[Opening RECORDS SHOWN section]
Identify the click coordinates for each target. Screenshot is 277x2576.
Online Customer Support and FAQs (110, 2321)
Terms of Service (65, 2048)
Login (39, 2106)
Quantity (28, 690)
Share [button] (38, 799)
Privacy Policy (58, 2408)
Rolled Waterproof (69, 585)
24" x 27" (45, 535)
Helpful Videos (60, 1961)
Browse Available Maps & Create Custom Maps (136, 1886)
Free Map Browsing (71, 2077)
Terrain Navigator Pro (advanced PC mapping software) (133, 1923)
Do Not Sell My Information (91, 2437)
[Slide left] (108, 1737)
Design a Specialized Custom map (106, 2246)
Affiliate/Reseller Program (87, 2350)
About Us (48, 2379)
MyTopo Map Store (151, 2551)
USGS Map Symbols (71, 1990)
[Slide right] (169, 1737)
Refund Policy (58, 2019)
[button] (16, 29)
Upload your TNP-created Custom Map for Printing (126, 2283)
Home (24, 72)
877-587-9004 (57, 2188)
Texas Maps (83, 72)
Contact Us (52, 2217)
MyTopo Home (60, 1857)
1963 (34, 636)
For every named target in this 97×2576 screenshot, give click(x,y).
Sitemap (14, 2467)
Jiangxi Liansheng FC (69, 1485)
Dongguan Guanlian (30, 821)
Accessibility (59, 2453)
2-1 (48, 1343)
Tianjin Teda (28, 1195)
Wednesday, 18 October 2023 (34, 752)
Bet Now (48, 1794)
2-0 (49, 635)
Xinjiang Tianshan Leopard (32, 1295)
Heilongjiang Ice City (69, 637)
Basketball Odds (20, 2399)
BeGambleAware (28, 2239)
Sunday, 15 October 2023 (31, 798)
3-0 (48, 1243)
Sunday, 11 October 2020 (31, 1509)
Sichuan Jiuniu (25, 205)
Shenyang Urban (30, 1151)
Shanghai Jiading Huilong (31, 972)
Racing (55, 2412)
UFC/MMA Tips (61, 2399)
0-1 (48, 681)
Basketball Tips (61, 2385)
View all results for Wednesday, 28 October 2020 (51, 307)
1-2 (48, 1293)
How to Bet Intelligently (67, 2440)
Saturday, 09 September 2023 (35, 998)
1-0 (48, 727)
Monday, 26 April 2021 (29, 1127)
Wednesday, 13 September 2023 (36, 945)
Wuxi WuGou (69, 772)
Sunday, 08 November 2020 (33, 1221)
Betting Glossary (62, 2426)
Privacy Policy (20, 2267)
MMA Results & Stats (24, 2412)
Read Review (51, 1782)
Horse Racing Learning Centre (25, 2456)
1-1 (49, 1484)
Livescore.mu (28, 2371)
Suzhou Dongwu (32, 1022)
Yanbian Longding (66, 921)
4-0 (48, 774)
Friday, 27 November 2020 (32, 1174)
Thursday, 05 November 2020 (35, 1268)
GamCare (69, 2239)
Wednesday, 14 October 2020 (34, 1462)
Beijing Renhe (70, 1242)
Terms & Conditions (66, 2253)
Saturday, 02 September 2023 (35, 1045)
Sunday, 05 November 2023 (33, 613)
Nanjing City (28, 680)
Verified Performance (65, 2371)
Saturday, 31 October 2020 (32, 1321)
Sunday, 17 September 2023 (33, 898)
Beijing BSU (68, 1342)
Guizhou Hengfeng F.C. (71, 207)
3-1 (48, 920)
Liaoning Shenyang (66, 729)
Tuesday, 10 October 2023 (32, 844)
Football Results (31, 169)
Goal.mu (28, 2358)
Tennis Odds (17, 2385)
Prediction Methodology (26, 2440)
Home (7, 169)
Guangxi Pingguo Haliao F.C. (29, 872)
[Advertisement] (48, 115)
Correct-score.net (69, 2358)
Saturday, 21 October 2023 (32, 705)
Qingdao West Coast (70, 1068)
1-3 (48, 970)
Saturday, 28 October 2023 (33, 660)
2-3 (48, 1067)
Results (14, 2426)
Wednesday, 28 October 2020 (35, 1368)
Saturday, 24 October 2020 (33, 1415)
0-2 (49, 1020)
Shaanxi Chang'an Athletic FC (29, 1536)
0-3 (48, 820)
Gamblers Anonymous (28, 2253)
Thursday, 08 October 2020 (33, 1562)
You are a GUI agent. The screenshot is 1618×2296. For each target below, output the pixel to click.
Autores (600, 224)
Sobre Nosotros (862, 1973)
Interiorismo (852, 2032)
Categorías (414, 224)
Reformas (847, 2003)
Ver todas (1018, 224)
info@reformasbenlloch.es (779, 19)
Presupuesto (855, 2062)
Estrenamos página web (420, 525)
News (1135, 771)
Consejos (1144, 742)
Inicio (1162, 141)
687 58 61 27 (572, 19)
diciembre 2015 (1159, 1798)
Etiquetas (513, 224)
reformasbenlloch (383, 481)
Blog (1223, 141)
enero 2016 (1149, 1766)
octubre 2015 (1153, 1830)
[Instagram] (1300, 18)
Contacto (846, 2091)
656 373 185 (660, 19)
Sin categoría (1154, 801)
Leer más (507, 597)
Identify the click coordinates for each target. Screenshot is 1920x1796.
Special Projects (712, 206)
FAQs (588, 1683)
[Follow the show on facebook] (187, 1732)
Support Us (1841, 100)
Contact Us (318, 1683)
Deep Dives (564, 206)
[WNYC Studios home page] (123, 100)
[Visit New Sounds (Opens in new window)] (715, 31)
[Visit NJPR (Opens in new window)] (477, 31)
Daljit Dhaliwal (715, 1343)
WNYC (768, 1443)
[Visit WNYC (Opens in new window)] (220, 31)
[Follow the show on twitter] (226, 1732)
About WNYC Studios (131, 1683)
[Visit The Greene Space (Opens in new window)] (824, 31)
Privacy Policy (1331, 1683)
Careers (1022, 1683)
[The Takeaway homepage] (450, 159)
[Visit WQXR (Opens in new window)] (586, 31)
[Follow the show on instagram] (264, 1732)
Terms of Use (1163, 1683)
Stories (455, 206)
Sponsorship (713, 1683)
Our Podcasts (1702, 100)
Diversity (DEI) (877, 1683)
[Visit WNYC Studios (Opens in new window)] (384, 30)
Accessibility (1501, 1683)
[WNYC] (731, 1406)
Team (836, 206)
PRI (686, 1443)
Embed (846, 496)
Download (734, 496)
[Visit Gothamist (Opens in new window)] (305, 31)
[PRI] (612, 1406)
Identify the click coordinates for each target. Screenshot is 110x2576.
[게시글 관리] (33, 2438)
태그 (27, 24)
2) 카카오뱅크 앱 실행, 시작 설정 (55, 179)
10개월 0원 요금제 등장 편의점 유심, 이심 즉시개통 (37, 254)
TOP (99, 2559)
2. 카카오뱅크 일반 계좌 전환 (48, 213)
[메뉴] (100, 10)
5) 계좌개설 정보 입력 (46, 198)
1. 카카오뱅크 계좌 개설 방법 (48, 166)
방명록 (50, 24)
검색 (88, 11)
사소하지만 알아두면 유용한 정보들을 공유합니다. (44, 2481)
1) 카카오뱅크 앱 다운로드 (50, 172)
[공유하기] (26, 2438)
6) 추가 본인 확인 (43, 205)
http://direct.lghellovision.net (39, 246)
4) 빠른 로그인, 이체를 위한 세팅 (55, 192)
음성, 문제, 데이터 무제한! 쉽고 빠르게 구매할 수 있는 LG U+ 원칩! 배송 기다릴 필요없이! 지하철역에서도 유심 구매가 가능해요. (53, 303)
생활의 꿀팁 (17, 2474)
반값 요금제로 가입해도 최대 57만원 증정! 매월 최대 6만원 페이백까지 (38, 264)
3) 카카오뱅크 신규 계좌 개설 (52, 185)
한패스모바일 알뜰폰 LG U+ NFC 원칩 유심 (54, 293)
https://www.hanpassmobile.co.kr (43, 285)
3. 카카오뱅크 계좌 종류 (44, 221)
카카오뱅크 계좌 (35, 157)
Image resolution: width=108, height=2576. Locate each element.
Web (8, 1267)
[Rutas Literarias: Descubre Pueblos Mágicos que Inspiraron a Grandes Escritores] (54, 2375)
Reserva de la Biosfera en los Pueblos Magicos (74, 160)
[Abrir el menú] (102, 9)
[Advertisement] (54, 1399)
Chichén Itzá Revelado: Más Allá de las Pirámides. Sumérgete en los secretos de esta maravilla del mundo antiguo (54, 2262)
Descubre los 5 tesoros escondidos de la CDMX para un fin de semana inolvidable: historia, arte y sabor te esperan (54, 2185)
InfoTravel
[Closing RECORDS SHOWN section]
▶ **TASK REQUIREMENTS**
Each line in the entries above, starting at the line with "Image resolution: width=108, height=2576." and ending at the line with "[Advertisement] (54, 1399)", is to be printed exactly, and only those lines.

▶ **ANSWER**
Image resolution: width=108, height=2576. Locate each element.
Web (8, 1267)
[Rutas Literarias: Descubre Pueblos Mágicos que Inspiraron a Grandes Escritores] (54, 2375)
Reserva de la Biosfera en los Pueblos Magicos (74, 160)
[Abrir el menú] (102, 9)
[Advertisement] (54, 1399)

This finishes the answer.